# Given task
Quote, word for word, the portion of the document location mapping passage that begins at the words "Before going on, it" and stops after "types of functionality.".

# Reading passage
** start **

We have also been using "ribbon diagram" as a kind of shorthand for the structural changes needed to implement the visualisation, changes that can also be used to produce other types of functions such as a reader that displays the original text prior to scrubbing. I call the central component of these changes "document location mapping", although "indexing" might be an appropriate term. Essentially, document location mapping means that a sequence of tokens in a scrubbed text can be mapped to a span in the original text, along with any associated milestones. Hence the original page or line numbers, along with the original text, can be displayed by Lexos for any scrubbed document. This ability is essential for generating the ribbon diagram, but, once in place, it could be available for any Lexos tool. For instance, Document Location Mapping would thus allow us to display original page and line numbers in dendrograms and rolling windows. Currently, we can only do this if we cut by milestone. We'll want to expand this functionality to transform xml tags into milestones so that, for instance, a TEI text with chapter divisions can be used.
Ideally, we'd have some sort of index that keeps track of the token ranges for the divisions in the current session. The main challenge is that, once a document is scrubbed and/or tokenised, its feature vector is not the same as the original. Sometimes the token count can be significantly reduced (or occasionally increased). So mapping token ranges onto document strings becomes a sequence alignment problem. The discussion below provides some ideas about how we might implement this.
Before going on, it is worth stating that the proposed solutions address many other issues in the Lexos workflow and are useful for other types of functionality.
As a first step, we would move the workspace storage format from pickle to JSON. This will provide better processing speeds and greater interoperability with other tools. In order to address document location mapping issues, the JSON serialisation would provide keys for the start and end positions in documents. Here is an example of the relevant portion of a workspace file:
{
"document": [{
"id": 0,
"label": "Doctor Faustus",
"startPos": 0,
"endPos": 400,
"segments": [{
"id": 1,
"startPos": 0,
"endPos": 200
}, {
"id": 2,
"startPos": 201,
"endPos": 400
}],
"milestones": [{
"id": 1,
"startPos": 0,
"endPos": 200
}, {
"id": 2,
"startPos": 201,
"endPos": 400
}],
"milestoneLabel": "page"
}]
}This is a single document cut into two 200-token segments. Note that we record the positions of the starting and ending tokens for each segment. In this version, we have cut the document at each page, so we record the start and end positions for each page in the document. For the output, we record a milestoneLabel, which might be "line", "chapter", or some other term defined by the user. Whenever the user scrubs or cuts their documents, this JSON structure is updated with new starting and ending positions. The information in this structure is then used in tandem with a pandas dataframe containing the token sequence.

** end **

# Provided data
** start **

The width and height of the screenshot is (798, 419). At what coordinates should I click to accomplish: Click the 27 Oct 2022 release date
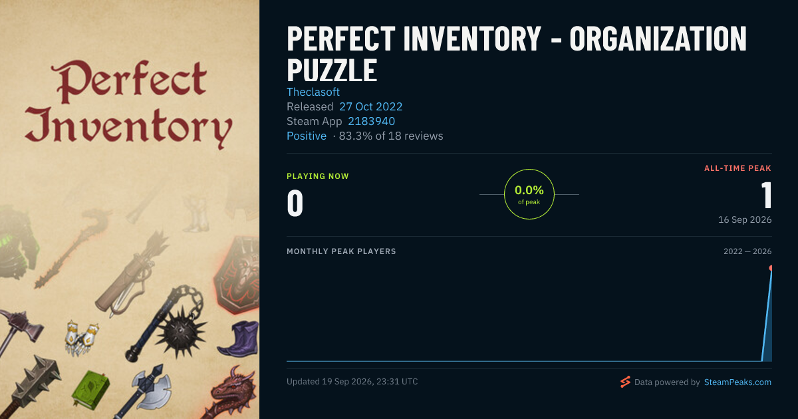(371, 106)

** end **

# Exercise answer
Before going on, it is worth stating that the proposed solutions address many other issues in the Lexos workflow and are useful for other types of functionality.